Worldwide execs from Unifrance, MK2 and TrustNordisk kicked off the annual Zurich Summit on Saturday to debate the significance of movie festivals when selling a title and if fests are drifting away from what works in cinemas.
Talking on the metropolis’s Dolder Grand Resort, the place the boutique trade occasion is hosted every year alongside the Zurich Movie Pageant, Unifrance’s government director Daniela Elstner mentioned, “We are in a very shifting world and we of course need the festivals but as a promotion agency in France we are also questioning ourselves and asking what is the best way to to be present at a festival to help the films get out and I think the press plays a major part in that.”

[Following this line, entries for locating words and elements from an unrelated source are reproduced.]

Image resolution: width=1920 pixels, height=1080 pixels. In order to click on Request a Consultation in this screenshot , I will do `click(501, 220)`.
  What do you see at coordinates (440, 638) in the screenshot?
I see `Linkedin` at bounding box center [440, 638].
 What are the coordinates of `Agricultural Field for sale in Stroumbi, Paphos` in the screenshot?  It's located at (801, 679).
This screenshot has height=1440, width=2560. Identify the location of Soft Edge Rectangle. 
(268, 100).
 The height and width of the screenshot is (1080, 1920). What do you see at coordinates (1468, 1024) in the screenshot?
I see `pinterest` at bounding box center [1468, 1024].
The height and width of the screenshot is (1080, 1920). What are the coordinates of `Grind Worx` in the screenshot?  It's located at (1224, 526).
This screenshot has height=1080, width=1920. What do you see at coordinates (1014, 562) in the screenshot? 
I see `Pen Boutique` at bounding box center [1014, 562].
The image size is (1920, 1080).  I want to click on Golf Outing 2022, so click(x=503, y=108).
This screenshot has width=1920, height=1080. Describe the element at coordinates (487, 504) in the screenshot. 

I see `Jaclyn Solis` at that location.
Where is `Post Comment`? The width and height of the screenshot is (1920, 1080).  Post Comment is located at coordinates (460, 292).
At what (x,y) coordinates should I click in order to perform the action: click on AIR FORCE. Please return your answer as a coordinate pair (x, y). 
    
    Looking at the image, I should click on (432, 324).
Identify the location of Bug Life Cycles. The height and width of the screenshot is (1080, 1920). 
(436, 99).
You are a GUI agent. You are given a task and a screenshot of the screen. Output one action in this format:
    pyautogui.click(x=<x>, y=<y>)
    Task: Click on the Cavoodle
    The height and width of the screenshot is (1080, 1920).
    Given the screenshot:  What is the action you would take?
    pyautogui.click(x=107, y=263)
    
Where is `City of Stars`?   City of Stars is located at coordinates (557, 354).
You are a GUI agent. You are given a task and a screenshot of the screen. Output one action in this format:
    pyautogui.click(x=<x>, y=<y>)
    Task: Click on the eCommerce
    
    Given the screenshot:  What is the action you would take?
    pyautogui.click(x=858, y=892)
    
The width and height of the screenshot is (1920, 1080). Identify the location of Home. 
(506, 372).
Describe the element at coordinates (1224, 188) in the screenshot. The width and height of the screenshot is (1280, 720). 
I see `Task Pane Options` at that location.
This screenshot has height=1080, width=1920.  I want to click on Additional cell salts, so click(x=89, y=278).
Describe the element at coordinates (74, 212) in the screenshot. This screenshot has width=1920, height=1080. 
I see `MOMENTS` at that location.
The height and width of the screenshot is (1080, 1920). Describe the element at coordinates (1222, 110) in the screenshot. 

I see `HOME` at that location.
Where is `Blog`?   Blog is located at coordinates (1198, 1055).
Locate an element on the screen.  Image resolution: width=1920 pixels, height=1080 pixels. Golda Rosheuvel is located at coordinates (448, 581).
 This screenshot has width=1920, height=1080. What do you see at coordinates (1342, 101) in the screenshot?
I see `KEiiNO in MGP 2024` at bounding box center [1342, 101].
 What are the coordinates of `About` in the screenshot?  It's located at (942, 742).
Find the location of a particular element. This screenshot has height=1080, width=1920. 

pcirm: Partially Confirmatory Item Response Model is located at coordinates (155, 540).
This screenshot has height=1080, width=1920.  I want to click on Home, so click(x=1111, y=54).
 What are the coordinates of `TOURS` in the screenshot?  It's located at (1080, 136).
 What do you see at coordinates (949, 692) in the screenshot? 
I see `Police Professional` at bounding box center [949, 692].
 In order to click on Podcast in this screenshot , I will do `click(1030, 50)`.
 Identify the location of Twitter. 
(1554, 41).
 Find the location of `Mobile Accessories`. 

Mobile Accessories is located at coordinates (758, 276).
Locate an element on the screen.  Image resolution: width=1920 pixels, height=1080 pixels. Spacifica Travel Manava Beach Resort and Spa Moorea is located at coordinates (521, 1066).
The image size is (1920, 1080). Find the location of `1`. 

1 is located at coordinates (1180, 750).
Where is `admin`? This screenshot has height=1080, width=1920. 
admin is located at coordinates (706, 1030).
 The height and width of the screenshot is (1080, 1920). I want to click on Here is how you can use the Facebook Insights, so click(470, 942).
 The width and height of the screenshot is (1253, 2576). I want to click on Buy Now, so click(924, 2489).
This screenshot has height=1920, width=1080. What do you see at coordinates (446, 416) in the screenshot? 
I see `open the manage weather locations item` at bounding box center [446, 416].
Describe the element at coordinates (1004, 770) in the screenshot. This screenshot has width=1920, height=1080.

She added, “We get behind festivals but on the other hand we are also rethinking our future right now as we take into account what is actually the best way to help our films get out there.”
MK2’s managing director Fionnuala Jamison, who was behind current Palme d’Or winner Anatomy of a Fall from director Justine Triet, famous that having a movie win huge at a significant worldwide movie competition was an enormous driver for pulling in worldwide audiences.
Jamison mentioned: “I know that Neon [the film’s U.S. distributor] did a little test screening for Justine Triet’s film [Anatomy of a Fall] for 250 cinemagoers in the United States…and the number one driving force for them to go was the Palme d’Or. And that’s really changed in the last few years.”
TrustNordisk’s managing director Susan Wendt mentioned it was vital to have a strategic overview for the journey of a movie and never simply go for festivals which are occurring when a movie is prepared. “It’s really important not to just say, ‘Ok the film might be ready for autumn so let’s go for the autumn festivals’ but to really evaluate creating the right festival platforms for the films.”
Speaking about one in every of their newest titles, The Promised Land, starring Mads Mikkelsen, she mentioned: “The thinking was very strategic from the beginning. We were hoping for it to become the Danish Oscar entry, which it now is and for that the timing was perfect and we tried to get into Toronto, which is not an easy task, but we succeeded in that and then all the other festivals came afterwards.”
She added, “It’s perfect for that film because it’s very tough competition this year.”
Elstner warned that not all movies are match for festivals only for the intention to cross worldwide borders. “We have very big French comedies that do actually cross borders but are not necessarily part of our festivals,” she says, including that attempting to push most of these movies down the incorrect avenue “could actually backfire.”
She cautioned that it’s not a one-size-fits all strategy for worldwide movies: “We are really trying to be very careful with that and I have huge discussions with producers about this.”